Des solutions enracinées localement et calibrées pour le marché mondial
Les dix-sept start-ups se déploient sur un spectre de secteurs divers, de l’agritech à l’edtech, en passant par la culture numérique et l’immobilier intelligent. Toutes partagent une même logique : identifier un goulot d’étranglement local, puis élaborer un modèle d’affaires exportable. Ainsi, la plateforme de soutien scolaire Kër Learn mise sur un contenu pédagogique contextualisé aux curricula sénégalais tout en visant une extension francophone. De son côté, TerangaAgro introduit des capteurs bas coût pour l’optimisation de petites exploitations, un dispositif qui a déjà suscité l’intérêt d’ONG opérant au Sahel.
Cette stratégie d’« innovation frugale » fait écho aux observations de la Banque africaine de développement, qui voit dans l’adaptabilité des solutions africaines un atout face à des marchés exigeant des déploiements rapides et une résilience budgétaire.
Capitaux, mentorat et diplomatie économique : le trio gagnant
Au terme des présentations, plusieurs investisseurs ont annoncé des lettres d’intention totalisant près de cinq millions d’euros. Au-delà des montants, c’est la nature des partenaires qui retient l’attention : un fonds panafricain basé à Maurice, une société de corporate venture française opérant dans la fintech et une banque sous-régionale tournée vers la micro-assurance. Les entrepreneurs, souvent confrontés à des cycles de financement plus longs que leurs homologues européens, y voient un signe d’accélération.
Parallèlement, le corps diplomatique présent a souligné le rôle grandissant des initiatives privées dans la stabilisation macroéconomique. « Soutenir ces projets revient à consolider la sécurité alimentaire, l’inclusion financière et l’emploi des jeunes », rappelle un conseiller régional de l’Union européenne, soulignant la dimension géopolitique de l’innovation numérique.
Un effet d’entraînement pour l’économie sénégalaise et ouest-africaine
Les retombées ne se comptent pas seulement en investissements. L’impact sociétal, mesuré par des indicateurs tels que la création d’emplois qualifiés, le taux de bancarisation ou l’accès à des services de base, renforce la perception d’un cercle vertueux. Le gouvernement sénégalais, qui a engagé une stratégie « Digital Senegal 2025 », voit dans ces start-ups un levier pour atteindre un PIB numérique représentant 10 % du PIB national à l’horizon 2030.
Les économistes soulignent toutefois la nécessité d’un cadre fiscal stable et d’infrastructures robustes. L’engorgement logistique du port de Dakar, la question de la cybersécurité et la disponibilité de talents techniques demeurent des points de vigilance.
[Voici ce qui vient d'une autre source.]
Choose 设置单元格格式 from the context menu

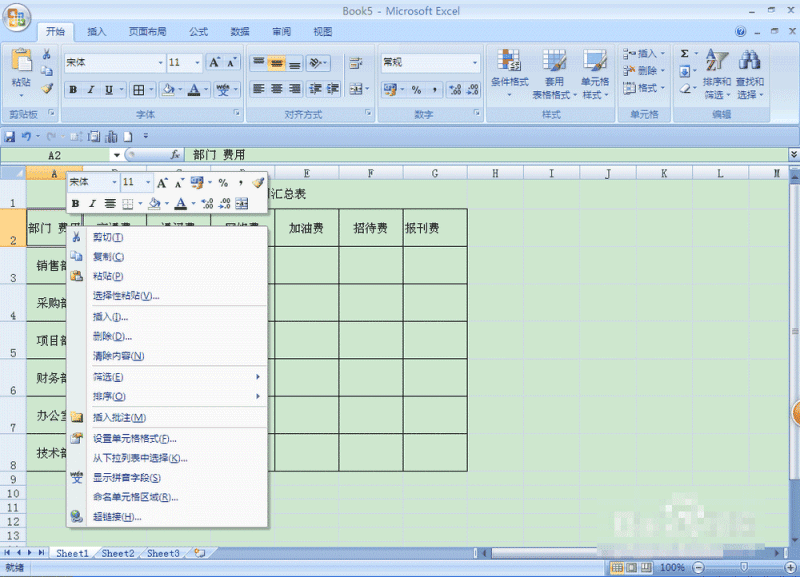coord(135,439)
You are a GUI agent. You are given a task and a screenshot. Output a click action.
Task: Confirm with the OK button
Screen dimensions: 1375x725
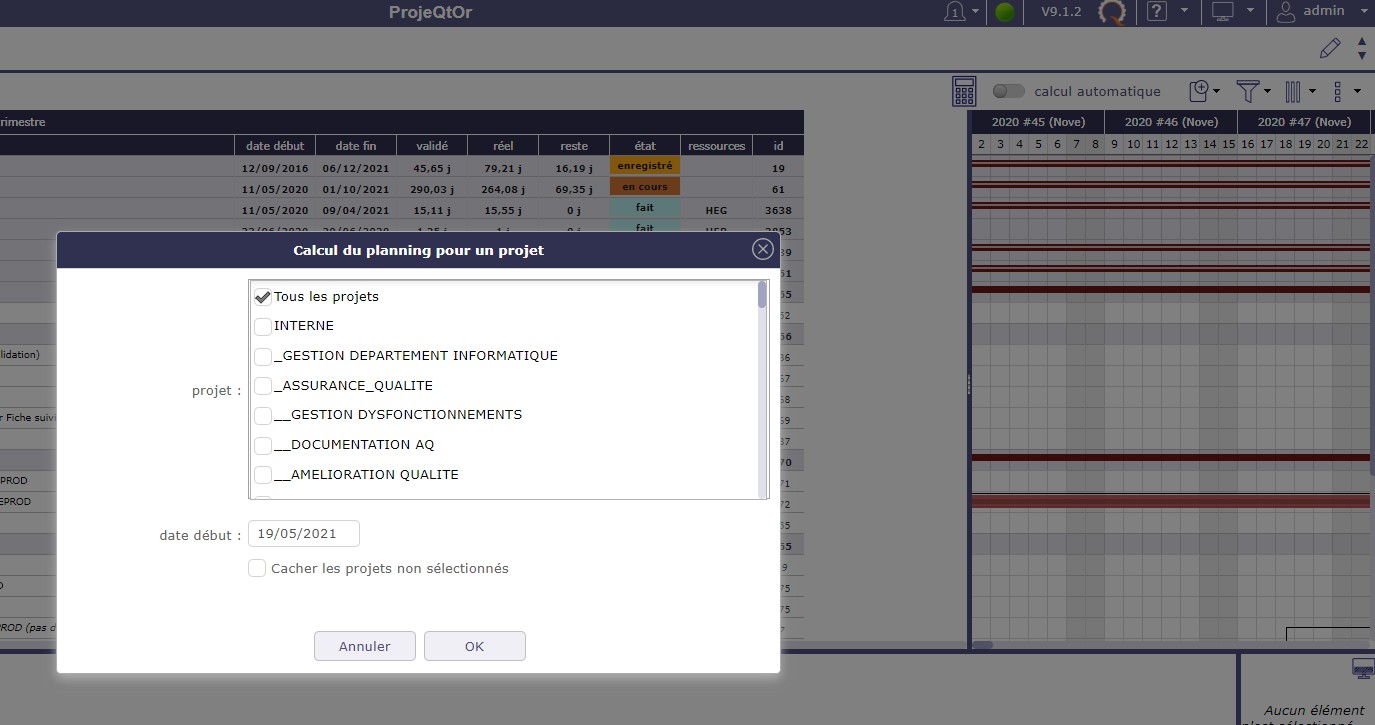click(x=474, y=646)
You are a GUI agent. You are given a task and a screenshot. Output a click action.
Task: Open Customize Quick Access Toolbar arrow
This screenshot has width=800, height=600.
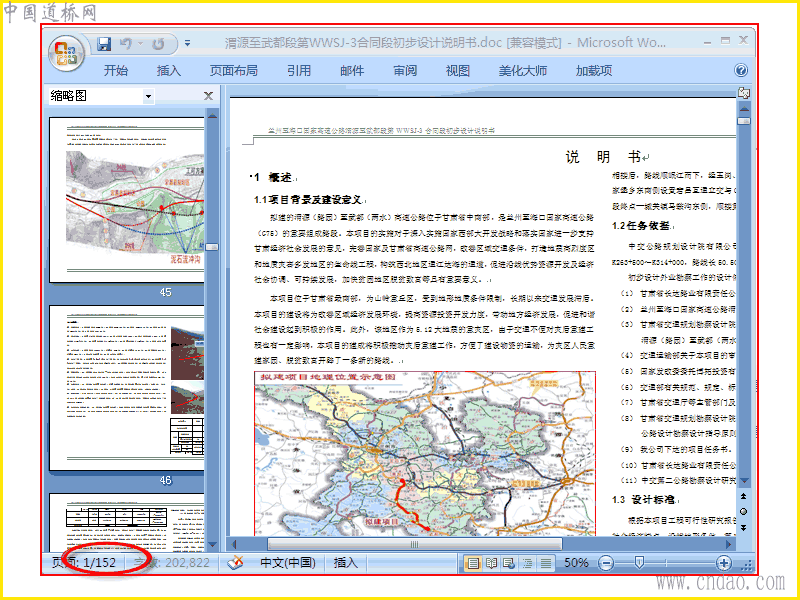pos(187,44)
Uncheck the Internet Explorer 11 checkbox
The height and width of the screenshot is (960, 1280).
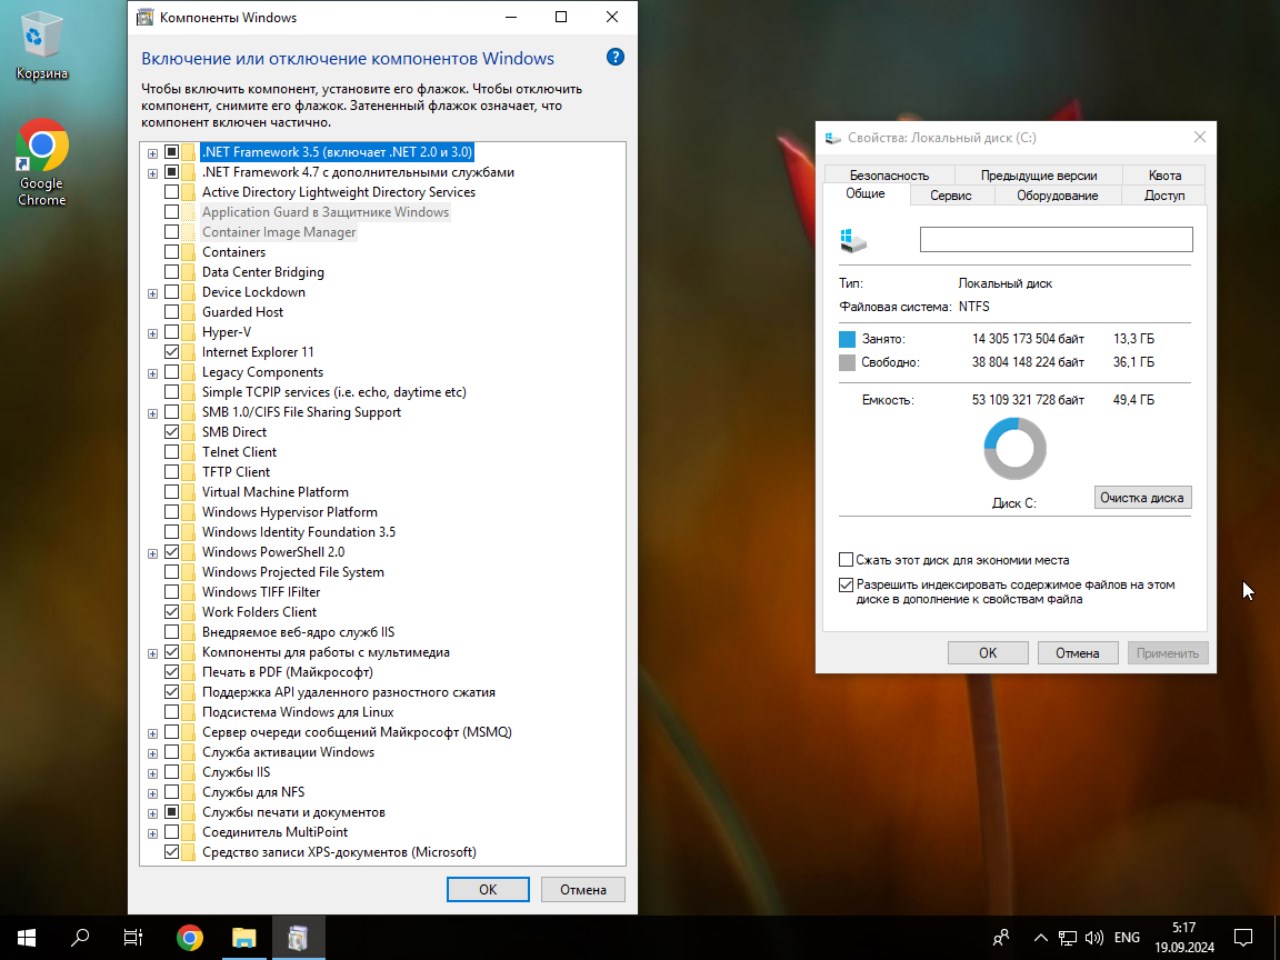click(172, 352)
Les organisateurs du Demo Day en sont conscients et insistent sur l’importance du dialogue public-privé pour maintenir le cap.
Vers une diplomatie de l’innovation et un modèle réplicable
À la clôture, un diplomate français évoquait une « Silicon Plateau » en gestation, empruntant à la fois aux codes de la Silicon Valley et à la culture de l’hospitalité sénégalaise. L’expression traduit l’espoir de voir le modèle Challenge+ essaimer dans la sous-région, du Cap-Vert au Burkina Faso. Plusieurs représentants ministériels ont d’ores et déjà exprimé leur intérêt pour accueillir une prochaine édition.
En guise de perspective, la directrice du programme, Nadine Dossou, rappelle que « l’innovation n’est pas un sprint d’une journée mais un marathon institutionnel ». Les mois à venir diront si la dynamique enclenchée par cette deuxième édition se muera en chaîne de valeur durable. Pour l’heure, l’enthousiasme des lauréats et la qualité des échanges laissent entrevoir une nouvelle ère où la diplomatie économique, l’éducation supérieure et l’investissement privé convergent pour façonner l’avenir numérique de l’Afrique de l’Ouest.